Now, the current model in understanding RLS is: There is a set of genetic factors that lead to a low or insufficient level of iron in the brain, which downstream may impact dopamine receptors, causing their signal to become blunted, which leads to inadequate amounts of dopamine “activity.” “We feel that the first element of that defect is to increase glutamate production and down field is a consequence on the dopamine system,” says Earley.

“I am extremely proud that I have been able to continue to grow my understanding of restless legs syndrome from a clinical point of view,” says Earley. As his research has progressed, so has Earley’s approach to treating his patients. And about every five years he looks back at his notes and says, “Wow, what was I thinking then?”

The search for a deeper understanding of RLS is not over yet, but it may be almost there. Earley says, “You know, I just feel so close, both biologically and clinically, to almost grasping this.”

Lisa Spear is the associate editor of Sleep Review.

References

1. Willis T. De Anima Brutorum. 1672. Digital image of title page available wellcomecollection.org/works/mppeatsh.

2. Teive HA, Munhoz RP, Barbosa ER. Professor Karl-Axel Ekbom and restless legs syndrome. Parkinsonism Relat Disord. 2009 May;15(4):254-7.

3. Earley CJ, Connor JR, Beard JL, et al. Abnormalities in CSF concentrations of ferritin and transferrin in restless legs syndrome. Neurology. 2000 Apr 25;54(8):1698-700.

4. Allen RP, Picchietti DL, Auerbach M, et al.
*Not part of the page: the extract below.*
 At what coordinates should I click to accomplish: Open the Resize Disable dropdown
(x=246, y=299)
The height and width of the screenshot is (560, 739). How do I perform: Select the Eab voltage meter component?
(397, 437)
Evidence-based and consensus clinical practice guidelines for the iron treatment of restless legs syndrome/Willis-Ekbom disease in adults and children: an IRLSSG task force report. Sleep Med. 2018 Jan;41:27-44.  
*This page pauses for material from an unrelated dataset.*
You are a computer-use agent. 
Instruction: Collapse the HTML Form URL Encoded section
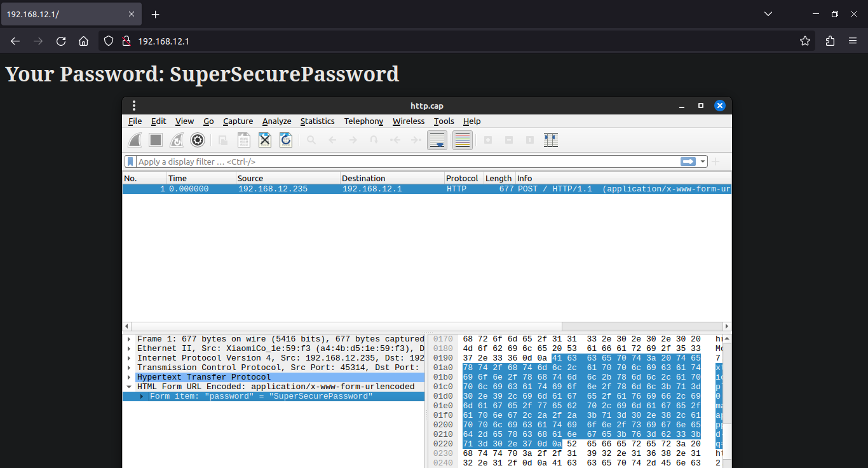(x=129, y=387)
5. Nordlander NB. Therapy in restless legs. Acta Med Scand. 1953;145:453-7.

6. Earley CJ, Heckler D, Allen P. The treatment of restless legs syndrome with intravenous iron dextran. Sleep Med. 2004;(3): 231-5.

7. Allen RP, Adler CH, Du W, et al. Clinical efficacy and safety of IV ferric carboxymaltose (FCM) treatment of RLS: a multi-centred, placebo-controlled preliminary clinical trial. Sleep Med. 2011 Oct;12(9):906-13.

8. Jellen LC, Unger EL, Lu L, et al. Systems genetic analysis of the effects of iron deficiency in mouse brain. Neurogenetics. 2012 May;13(2):147-57.